=== FRAGMENTO PROPORCIONADO ===
┌──

Cuando se habla de la relación de Jesús-Hijo con el Padre, se 
toca el punto más sensible del problema de la libertad y de la 
liberación del hombre, el punto sin el cual todo lo demás acaba por 
hundirse en el vacío. Una liberación del hombre que deje de lado la 
transformación en Dios engaña al hombre, traiciona su incoercible 
deseo de infinito.
Una nota más sobre el lenguaje del dogma. EI Concilio de Nicea, 
como es sabido, supera el lenguaje de la Biblia cuando en el 
Símbolo afirma que Jesús es «consustancial al Padre». Este término 
filosófico, introducido en el Credo -"consustancial"-, ha suscitado 
memorables disputas en tiempos antiguos y modernos. Siempre se 
ha querido ver aquí un profundo divorcio no sólo con el lenguaje, 
sino también con el pensamiento de la Biblia. Este problema sólo 
puede resolverse determinando con precisión el contenido del 
vocablo. ¿Qué significa realmente «consustancial»? He aquí la 
respuesta: esta palabra, en su intención objetiva, no es más que la 
traducción en lenguaje filosófico de la palabra «Hijo". Pero ¿a qué 
obedece esta traducción? Desde el instante mismo en que la fe 
comienza a meditar, surge la pregunta: ¿Qué realidad puede 
expresar la palabra «Hijo» cuando se aplica a Jesús? Siendo como 
es término de uso muy frecuente en el lenguaje religioso, es 
inevitable preguntarse: ¿qué sentido tiene la palabra «Hijo» en este 
caso? ¿Es tan sólo una metáfora, como ocurre siempre en la 
historia de las religiones, o significa algo más? Si el Concilio de 
Nicea interpreta filosóficamente el vocablo «Hijo» utilizando el 
término «consustancial», esto quiere decir que la palabra "Hijo" no 
debe entenderse aquí en el sentido del lenguaje religioso figurado, 
sino en toda la realidad del contenido de la palabra. La palabra 
central del Nuevo Testamento, el término «Hijo», ha de entenderse, 
pues, al pie de la letra.
Esto significa que el término filosófico «consustancial», lejos de 
añadir algo al Nuevo Testamento, representa, contra toda forma de 
alegoría, la defensa del valor literal de aquello que constituye el 
punto determinante del testimonio neotestamentario. Significa, en 
consecuencia, que la palabra de Dios no nos engaña. Jesús no sólo 
se llama Hijo de Dios, sino que lo es realmente. Dios no permanece 
eternamente envuelto en la nube de las imágenes, que, más que 
revelarlo, nos lo ocultan. Dios entra en contacto real con el hombre 
y se deja tocar realmente en aquel que es su Hijo. Cuando el Nuevo 
Testamento habla del Hijo, derriba el muro de imágenes que ha 
levantado la historia de las religiones y nos muestra la realidad, es 
decir, la verdad en la que podemos habitar, vivir y morir. De manera 
que este término erudito, «consustancial», viene a defender 
precisamente aquella simplicidad de la que habla el Señor cuando 
dice: «Yo te alabo, Padre, Señor del cielo y de la tierra, porque 
ocultaste estas cosas a los sabios y discretos y las revelaste a los 
pequeñuelos" (Mt 11,25; cf. 1 Pe 2,2).

└──

=== DATOS PROPORCIONADOS ===
┌──

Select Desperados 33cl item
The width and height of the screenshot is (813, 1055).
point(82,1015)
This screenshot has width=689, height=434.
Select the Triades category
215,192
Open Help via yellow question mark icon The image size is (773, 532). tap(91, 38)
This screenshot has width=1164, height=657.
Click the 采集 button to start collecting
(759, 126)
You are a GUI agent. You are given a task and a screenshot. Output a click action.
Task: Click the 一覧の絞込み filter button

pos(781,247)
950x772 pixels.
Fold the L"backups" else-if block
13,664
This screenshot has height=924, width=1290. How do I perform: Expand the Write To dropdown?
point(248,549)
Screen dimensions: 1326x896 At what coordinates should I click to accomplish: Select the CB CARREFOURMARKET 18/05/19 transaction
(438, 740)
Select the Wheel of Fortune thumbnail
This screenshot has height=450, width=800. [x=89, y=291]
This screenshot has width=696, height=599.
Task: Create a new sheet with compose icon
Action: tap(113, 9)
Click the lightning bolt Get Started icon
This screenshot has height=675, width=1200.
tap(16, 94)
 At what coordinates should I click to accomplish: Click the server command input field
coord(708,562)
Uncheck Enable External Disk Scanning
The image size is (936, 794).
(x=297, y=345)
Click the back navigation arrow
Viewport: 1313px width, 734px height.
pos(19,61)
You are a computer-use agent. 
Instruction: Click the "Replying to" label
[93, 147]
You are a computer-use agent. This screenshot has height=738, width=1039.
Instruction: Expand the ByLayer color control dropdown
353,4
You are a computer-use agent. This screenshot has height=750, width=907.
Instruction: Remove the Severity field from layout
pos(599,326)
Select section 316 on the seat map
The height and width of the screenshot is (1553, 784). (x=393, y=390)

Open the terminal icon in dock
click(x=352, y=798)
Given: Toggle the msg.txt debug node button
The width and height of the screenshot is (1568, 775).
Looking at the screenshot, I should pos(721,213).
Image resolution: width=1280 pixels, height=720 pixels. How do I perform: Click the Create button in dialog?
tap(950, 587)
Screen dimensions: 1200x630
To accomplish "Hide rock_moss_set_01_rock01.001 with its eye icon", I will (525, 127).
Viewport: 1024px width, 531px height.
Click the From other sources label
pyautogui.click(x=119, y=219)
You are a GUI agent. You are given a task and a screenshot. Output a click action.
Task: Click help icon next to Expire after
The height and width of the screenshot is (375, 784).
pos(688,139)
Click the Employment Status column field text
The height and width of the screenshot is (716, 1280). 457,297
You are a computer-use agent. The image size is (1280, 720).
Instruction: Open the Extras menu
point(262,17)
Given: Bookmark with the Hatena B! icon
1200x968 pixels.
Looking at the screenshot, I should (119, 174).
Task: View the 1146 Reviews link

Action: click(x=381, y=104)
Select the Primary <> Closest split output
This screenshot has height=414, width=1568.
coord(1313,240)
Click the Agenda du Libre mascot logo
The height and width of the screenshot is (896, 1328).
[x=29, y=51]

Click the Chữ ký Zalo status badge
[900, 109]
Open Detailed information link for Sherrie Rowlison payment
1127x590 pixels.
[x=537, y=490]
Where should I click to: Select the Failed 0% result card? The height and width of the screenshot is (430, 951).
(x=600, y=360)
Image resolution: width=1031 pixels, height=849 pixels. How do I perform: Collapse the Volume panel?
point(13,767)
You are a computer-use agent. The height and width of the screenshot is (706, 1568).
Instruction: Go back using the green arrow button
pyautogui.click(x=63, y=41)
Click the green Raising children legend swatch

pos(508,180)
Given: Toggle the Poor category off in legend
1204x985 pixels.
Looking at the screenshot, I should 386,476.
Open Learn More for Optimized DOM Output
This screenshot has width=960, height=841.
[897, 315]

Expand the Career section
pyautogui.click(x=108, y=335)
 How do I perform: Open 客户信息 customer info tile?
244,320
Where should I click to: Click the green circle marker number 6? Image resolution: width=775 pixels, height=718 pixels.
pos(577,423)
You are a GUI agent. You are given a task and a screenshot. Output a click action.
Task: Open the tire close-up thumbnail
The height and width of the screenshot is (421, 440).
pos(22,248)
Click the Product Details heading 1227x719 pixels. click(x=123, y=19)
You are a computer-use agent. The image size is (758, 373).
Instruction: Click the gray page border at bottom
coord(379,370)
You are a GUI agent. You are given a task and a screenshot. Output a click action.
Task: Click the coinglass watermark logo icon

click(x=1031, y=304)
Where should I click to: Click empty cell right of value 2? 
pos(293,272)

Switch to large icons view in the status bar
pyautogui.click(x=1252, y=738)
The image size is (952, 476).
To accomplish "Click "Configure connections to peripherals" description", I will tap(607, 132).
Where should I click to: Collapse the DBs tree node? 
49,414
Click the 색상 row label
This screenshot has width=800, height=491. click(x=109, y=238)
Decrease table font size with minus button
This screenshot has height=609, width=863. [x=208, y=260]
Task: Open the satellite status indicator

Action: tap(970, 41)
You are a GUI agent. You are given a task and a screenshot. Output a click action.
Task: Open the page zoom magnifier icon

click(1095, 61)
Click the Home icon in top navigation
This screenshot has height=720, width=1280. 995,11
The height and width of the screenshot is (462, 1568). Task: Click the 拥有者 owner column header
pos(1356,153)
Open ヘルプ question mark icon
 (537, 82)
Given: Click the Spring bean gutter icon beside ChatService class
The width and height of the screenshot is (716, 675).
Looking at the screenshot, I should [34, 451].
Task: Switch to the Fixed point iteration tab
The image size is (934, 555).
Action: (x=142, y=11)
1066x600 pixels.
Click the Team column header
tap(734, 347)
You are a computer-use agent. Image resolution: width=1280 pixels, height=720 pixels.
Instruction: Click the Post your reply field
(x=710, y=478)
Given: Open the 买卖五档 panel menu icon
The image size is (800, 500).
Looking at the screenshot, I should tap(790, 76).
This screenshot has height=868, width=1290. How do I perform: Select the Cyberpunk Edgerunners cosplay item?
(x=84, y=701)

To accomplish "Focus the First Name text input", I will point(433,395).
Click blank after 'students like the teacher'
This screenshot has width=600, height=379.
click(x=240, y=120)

└──

=== ORDEN DE TRABAJO A ===
Transcribe del texto sobre el término «consustancial» el pasaje comprendido entre "Cuando se habla" y "deseo de infinito.", ambos incluidos.
=== ORDEN DE TRABAJO B ===
Prolonga el texto sobre el término «consustancial» del Concilio de Nicea desde el punto en que termina.

=== RESULTADO ESPERADO A ===
Cuando se habla de la relación de Jesús-Hijo con el Padre, se 
toca el punto más sensible del problema de la libertad y de la 
liberación del hombre, el punto sin el cual todo lo demás acaba por 
hundirse en el vacío. Una liberación del hombre que deje de lado la 
transformación en Dios engaña al hombre, traiciona su incoercible 
deseo de infinito.

=== RESULTADO ESPERADO B ===
Pero el desarrollo de la teología dogmática no termina con los 
Concilios de Nicea y Calcedonia. La llamada teología 
neo-calcedonense, recapitulada en el tercer Concilio de 
Constantinopla (680-681), ha contribuido notablemente, además, a 
una exacta comprensión de la íntima unidad existente entre teología 
dogmática y teología bíblica. Sólo mediante aquella teología se 
puede comprender plenamente el sentido del dogma de Calcedonia 
(481).
De ordinario, en los manuales de teología se presta escasa 
consideración al desarrollo teológico que siguió a Calcedonia. De 
este modo, muchas veces se tiene la impresión de que la cristología 
dogmática se reduce, en último término, a un cierto paralelismo 
entre las dos naturalezas de Cristo. Esta impresión ha sido incluso la 
causa que ha conducido a las divisiones surgidas después de 
Calcedonia. No cabe duda, en efecto, de que la declaración de la 
verdadera humanidad y de la verdadera divinidad de Cristo sólo 
puede conservar su sentido cuando se aclara también el modo de 
unidad de ambas naturalezas, modo que el Concilio de Calcedonia 
definió con la fórmula de la «unidad personal» de Cristo, cuyo 
significado no había sido todavía examinado a fondo en aquel 
tiempo. En realidad, sólo tiene sentido de salvación para el hombre 
aquella unidad de divinidad y de humanidad que en Cristo no se 
reduce a ser mero paralelismo, en el que se mantienen la una al 
lado de la otra, sino real compenetración -y únicamente 
compenetración entre Dios y hombre-. Esta es la única forma en que 
puede tener lugar el auténtico «ser como Dios», sin el cual no existe 
libertad ni liberación.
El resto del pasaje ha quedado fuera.